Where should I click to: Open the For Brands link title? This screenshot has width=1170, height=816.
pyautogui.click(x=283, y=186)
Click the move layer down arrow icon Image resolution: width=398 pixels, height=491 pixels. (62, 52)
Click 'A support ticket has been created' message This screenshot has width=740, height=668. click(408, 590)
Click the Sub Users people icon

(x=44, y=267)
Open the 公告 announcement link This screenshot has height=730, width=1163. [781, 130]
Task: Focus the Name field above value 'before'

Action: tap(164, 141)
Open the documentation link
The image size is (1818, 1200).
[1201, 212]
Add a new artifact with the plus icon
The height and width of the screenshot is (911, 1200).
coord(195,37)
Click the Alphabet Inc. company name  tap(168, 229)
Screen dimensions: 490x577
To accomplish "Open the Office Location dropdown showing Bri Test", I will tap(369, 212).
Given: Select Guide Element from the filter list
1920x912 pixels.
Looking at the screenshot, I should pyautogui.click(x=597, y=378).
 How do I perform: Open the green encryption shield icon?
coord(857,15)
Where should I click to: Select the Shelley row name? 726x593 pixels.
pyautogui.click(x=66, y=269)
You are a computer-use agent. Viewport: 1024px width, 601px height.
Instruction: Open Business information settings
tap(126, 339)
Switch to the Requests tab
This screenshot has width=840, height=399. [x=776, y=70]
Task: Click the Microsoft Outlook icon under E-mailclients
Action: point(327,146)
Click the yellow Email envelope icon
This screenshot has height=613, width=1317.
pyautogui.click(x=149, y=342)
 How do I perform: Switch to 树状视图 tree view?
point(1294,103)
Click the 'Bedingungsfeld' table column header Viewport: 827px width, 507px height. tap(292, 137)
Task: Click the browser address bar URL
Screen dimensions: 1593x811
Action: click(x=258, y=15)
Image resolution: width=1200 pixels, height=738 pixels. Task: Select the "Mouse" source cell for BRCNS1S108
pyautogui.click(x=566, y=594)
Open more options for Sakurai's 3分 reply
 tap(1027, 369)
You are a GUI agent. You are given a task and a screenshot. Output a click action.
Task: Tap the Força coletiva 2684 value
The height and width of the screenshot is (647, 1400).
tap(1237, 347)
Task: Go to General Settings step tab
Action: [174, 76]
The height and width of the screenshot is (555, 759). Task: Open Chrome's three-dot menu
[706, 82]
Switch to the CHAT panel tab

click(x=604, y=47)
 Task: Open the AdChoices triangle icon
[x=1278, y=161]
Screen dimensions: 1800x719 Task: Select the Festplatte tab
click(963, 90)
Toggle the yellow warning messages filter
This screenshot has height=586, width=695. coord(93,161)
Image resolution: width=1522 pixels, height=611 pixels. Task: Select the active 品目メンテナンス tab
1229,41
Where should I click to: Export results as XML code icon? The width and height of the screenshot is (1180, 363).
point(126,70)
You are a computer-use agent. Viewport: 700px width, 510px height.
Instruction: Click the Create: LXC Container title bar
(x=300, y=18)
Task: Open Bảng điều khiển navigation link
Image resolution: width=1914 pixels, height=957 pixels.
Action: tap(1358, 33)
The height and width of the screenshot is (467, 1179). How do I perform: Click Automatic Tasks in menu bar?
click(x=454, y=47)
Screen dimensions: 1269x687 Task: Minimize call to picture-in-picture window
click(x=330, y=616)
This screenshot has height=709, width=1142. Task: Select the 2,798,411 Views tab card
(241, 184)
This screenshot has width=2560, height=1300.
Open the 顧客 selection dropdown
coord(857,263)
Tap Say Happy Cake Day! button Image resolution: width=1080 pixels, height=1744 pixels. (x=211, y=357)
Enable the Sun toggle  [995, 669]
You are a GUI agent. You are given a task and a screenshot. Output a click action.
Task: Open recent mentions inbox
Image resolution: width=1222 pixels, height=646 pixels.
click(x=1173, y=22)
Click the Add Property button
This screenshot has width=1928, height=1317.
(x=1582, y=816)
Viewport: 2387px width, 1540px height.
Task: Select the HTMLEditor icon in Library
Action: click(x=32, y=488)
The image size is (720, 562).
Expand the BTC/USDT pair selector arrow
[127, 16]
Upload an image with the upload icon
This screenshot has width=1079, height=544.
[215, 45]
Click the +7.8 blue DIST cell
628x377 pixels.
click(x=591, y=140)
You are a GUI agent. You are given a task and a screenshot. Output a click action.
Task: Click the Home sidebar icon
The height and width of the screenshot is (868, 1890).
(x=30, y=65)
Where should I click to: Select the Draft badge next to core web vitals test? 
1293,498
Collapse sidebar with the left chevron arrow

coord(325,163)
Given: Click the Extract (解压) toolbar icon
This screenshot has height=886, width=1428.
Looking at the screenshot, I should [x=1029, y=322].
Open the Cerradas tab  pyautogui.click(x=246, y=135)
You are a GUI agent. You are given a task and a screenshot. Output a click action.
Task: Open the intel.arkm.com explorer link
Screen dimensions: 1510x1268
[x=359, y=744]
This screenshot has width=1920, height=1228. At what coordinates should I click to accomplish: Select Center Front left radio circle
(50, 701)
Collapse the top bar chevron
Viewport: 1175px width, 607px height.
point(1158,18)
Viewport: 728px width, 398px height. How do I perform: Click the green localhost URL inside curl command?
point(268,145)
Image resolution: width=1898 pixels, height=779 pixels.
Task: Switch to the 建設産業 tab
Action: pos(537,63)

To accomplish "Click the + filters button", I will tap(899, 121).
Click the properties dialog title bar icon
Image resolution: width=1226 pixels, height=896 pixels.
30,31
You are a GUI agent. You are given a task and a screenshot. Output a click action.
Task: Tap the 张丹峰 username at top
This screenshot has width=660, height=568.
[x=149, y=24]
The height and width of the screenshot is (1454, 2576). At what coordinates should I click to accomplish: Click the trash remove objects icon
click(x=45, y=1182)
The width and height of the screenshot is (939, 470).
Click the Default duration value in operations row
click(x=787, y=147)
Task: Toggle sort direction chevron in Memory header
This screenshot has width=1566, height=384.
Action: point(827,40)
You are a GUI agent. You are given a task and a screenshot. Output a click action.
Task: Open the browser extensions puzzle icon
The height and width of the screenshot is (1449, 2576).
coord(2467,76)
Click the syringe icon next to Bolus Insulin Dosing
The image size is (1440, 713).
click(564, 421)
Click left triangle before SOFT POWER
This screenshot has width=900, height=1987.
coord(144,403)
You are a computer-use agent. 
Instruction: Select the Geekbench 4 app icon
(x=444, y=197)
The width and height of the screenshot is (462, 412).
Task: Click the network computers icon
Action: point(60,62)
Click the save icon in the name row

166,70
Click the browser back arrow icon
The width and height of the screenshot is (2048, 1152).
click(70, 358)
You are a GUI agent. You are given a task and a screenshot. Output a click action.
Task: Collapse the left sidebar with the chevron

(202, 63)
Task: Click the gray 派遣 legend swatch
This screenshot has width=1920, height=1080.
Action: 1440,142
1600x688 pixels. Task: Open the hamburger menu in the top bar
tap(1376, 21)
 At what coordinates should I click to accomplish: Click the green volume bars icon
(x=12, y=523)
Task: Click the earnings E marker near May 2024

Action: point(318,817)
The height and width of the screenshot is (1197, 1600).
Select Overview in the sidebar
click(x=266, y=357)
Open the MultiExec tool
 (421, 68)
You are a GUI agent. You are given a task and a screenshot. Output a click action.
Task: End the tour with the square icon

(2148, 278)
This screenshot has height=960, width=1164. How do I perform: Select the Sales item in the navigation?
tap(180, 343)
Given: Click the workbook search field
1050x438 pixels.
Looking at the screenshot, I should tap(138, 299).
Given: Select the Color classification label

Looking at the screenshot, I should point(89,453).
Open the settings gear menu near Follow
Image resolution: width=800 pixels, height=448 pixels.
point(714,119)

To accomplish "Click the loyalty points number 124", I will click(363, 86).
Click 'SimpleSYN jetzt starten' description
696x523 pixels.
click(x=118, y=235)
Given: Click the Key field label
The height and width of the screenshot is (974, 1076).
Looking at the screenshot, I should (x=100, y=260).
* * * * *
- Task details
Please return all of the material above word for word, with nothing changed, added, or left out.

- Final result
Where should I click to: Open the For Brands link title? This screenshot has width=1170, height=816.
pyautogui.click(x=283, y=186)
Click the move layer down arrow icon Image resolution: width=398 pixels, height=491 pixels. (62, 52)
Click 'A support ticket has been created' message This screenshot has width=740, height=668. click(408, 590)
Click the Sub Users people icon

(x=44, y=267)
Open the 公告 announcement link This screenshot has height=730, width=1163. [781, 130]
Task: Focus the Name field above value 'before'

Action: tap(164, 141)
Open the documentation link
The image size is (1818, 1200).
[1201, 212]
Add a new artifact with the plus icon
The height and width of the screenshot is (911, 1200).
coord(195,37)
Click the Alphabet Inc. company name  tap(168, 229)
Screen dimensions: 490x577
To accomplish "Open the Office Location dropdown showing Bri Test", I will tap(369, 212).
Given: Select Guide Element from the filter list
1920x912 pixels.
Looking at the screenshot, I should pyautogui.click(x=597, y=378).
 How do I perform: Open the green encryption shield icon?
coord(857,15)
Where should I click to: Select the Shelley row name? 726x593 pixels.
pyautogui.click(x=66, y=269)
You are a computer-use agent. Viewport: 1024px width, 601px height.
Instruction: Open Business information settings
tap(126, 339)
Switch to the Requests tab
This screenshot has width=840, height=399. [x=776, y=70]
Task: Click the Microsoft Outlook icon under E-mailclients
Action: point(327,146)
Click the yellow Email envelope icon
This screenshot has height=613, width=1317.
pyautogui.click(x=149, y=342)
 How do I perform: Switch to 树状视图 tree view?
point(1294,103)
Click the 'Bedingungsfeld' table column header Viewport: 827px width, 507px height. tap(292, 137)
Task: Click the browser address bar URL
Screen dimensions: 1593x811
Action: click(x=258, y=15)
Image resolution: width=1200 pixels, height=738 pixels. Task: Select the "Mouse" source cell for BRCNS1S108
pyautogui.click(x=566, y=594)
Open more options for Sakurai's 3分 reply
 tap(1027, 369)
You are a GUI agent. You are given a task and a screenshot. Output a click action.
Task: Tap the Força coletiva 2684 value
The height and width of the screenshot is (647, 1400).
tap(1237, 347)
Task: Go to General Settings step tab
Action: [174, 76]
The height and width of the screenshot is (555, 759). Task: Open Chrome's three-dot menu
[706, 82]
Switch to the CHAT panel tab

click(x=604, y=47)
 Task: Open the AdChoices triangle icon
[x=1278, y=161]
Screen dimensions: 1800x719 Task: Select the Festplatte tab
click(963, 90)
Toggle the yellow warning messages filter
This screenshot has height=586, width=695. coord(93,161)
Image resolution: width=1522 pixels, height=611 pixels. Task: Select the active 品目メンテナンス tab
1229,41
Where should I click to: Export results as XML code icon? The width and height of the screenshot is (1180, 363).
point(126,70)
You are a computer-use agent. Viewport: 700px width, 510px height.
Instruction: Click the Create: LXC Container title bar
(x=300, y=18)
Task: Open Bảng điều khiển navigation link
Image resolution: width=1914 pixels, height=957 pixels.
Action: tap(1358, 33)
The height and width of the screenshot is (467, 1179). How do I perform: Click Automatic Tasks in menu bar?
click(x=454, y=47)
Screen dimensions: 1269x687 Task: Minimize call to picture-in-picture window
click(x=330, y=616)
This screenshot has height=709, width=1142. Task: Select the 2,798,411 Views tab card
(241, 184)
This screenshot has width=2560, height=1300.
Open the 顧客 selection dropdown
coord(857,263)
Tap Say Happy Cake Day! button Image resolution: width=1080 pixels, height=1744 pixels. (x=211, y=357)
Enable the Sun toggle  [995, 669]
You are a GUI agent. You are given a task and a screenshot. Output a click action.
Task: Open recent mentions inbox
Image resolution: width=1222 pixels, height=646 pixels.
click(x=1173, y=22)
Click the Add Property button
This screenshot has width=1928, height=1317.
(x=1582, y=816)
Viewport: 2387px width, 1540px height.
Task: Select the HTMLEditor icon in Library
Action: click(x=32, y=488)
The image size is (720, 562).
Expand the BTC/USDT pair selector arrow
[127, 16]
Upload an image with the upload icon
This screenshot has width=1079, height=544.
[215, 45]
Click the +7.8 blue DIST cell
628x377 pixels.
click(x=591, y=140)
You are a GUI agent. You are given a task and a screenshot. Output a click action.
Task: Click the Home sidebar icon
The height and width of the screenshot is (868, 1890).
(x=30, y=65)
Where should I click to: Select the Draft badge next to core web vitals test? 
1293,498
Collapse sidebar with the left chevron arrow

coord(325,163)
Given: Click the Extract (解压) toolbar icon
This screenshot has height=886, width=1428.
Looking at the screenshot, I should [x=1029, y=322].
Open the Cerradas tab  pyautogui.click(x=246, y=135)
You are a GUI agent. You are given a task and a screenshot. Output a click action.
Task: Open the intel.arkm.com explorer link
Screen dimensions: 1510x1268
[x=359, y=744]
This screenshot has width=1920, height=1228. At what coordinates should I click to accomplish: Select Center Front left radio circle
(50, 701)
Collapse the top bar chevron
Viewport: 1175px width, 607px height.
point(1158,18)
Viewport: 728px width, 398px height. How do I perform: Click the green localhost URL inside curl command?
point(268,145)
Image resolution: width=1898 pixels, height=779 pixels.
Task: Switch to the 建設産業 tab
Action: pos(537,63)

To accomplish "Click the + filters button", I will tap(899, 121).
Click the properties dialog title bar icon
Image resolution: width=1226 pixels, height=896 pixels.
30,31
You are a GUI agent. You are given a task and a screenshot. Output a click action.
Task: Tap the 张丹峰 username at top
This screenshot has width=660, height=568.
[x=149, y=24]
The height and width of the screenshot is (1454, 2576). At what coordinates should I click to accomplish: Click the trash remove objects icon
click(x=45, y=1182)
The width and height of the screenshot is (939, 470).
Click the Default duration value in operations row
click(x=787, y=147)
Task: Toggle sort direction chevron in Memory header
This screenshot has width=1566, height=384.
Action: point(827,40)
You are a GUI agent. You are given a task and a screenshot. Output a click action.
Task: Open the browser extensions puzzle icon
The height and width of the screenshot is (1449, 2576).
coord(2467,76)
Click the syringe icon next to Bolus Insulin Dosing
The image size is (1440, 713).
click(564, 421)
Click left triangle before SOFT POWER
This screenshot has width=900, height=1987.
coord(144,403)
You are a computer-use agent. 
Instruction: Select the Geekbench 4 app icon
(x=444, y=197)
The width and height of the screenshot is (462, 412).
Task: Click the network computers icon
Action: point(60,62)
Click the save icon in the name row

166,70
Click the browser back arrow icon
The width and height of the screenshot is (2048, 1152).
click(70, 358)
You are a GUI agent. You are given a task and a screenshot. Output a click action.
Task: Collapse the left sidebar with the chevron

(202, 63)
Task: Click the gray 派遣 legend swatch
This screenshot has width=1920, height=1080.
Action: 1440,142
1600x688 pixels. Task: Open the hamburger menu in the top bar
tap(1376, 21)
 At what coordinates should I click to accomplish: Click the green volume bars icon
(x=12, y=523)
Task: Click the earnings E marker near May 2024

Action: point(318,817)
The height and width of the screenshot is (1197, 1600).
Select Overview in the sidebar
click(x=266, y=357)
Open the MultiExec tool
 (421, 68)
You are a GUI agent. You are given a task and a screenshot. Output a click action.
Task: End the tour with the square icon

(2148, 278)
This screenshot has height=960, width=1164. How do I perform: Select the Sales item in the navigation?
tap(180, 343)
Given: Click the workbook search field
1050x438 pixels.
Looking at the screenshot, I should tap(138, 299).
Given: Select the Color classification label

Looking at the screenshot, I should point(89,453).
Open the settings gear menu near Follow
Image resolution: width=800 pixels, height=448 pixels.
point(714,119)

To accomplish "Click the loyalty points number 124", I will click(363, 86).
Click 'SimpleSYN jetzt starten' description
696x523 pixels.
click(x=118, y=235)
Given: Click the Key field label
The height and width of the screenshot is (974, 1076).
Looking at the screenshot, I should (x=100, y=260).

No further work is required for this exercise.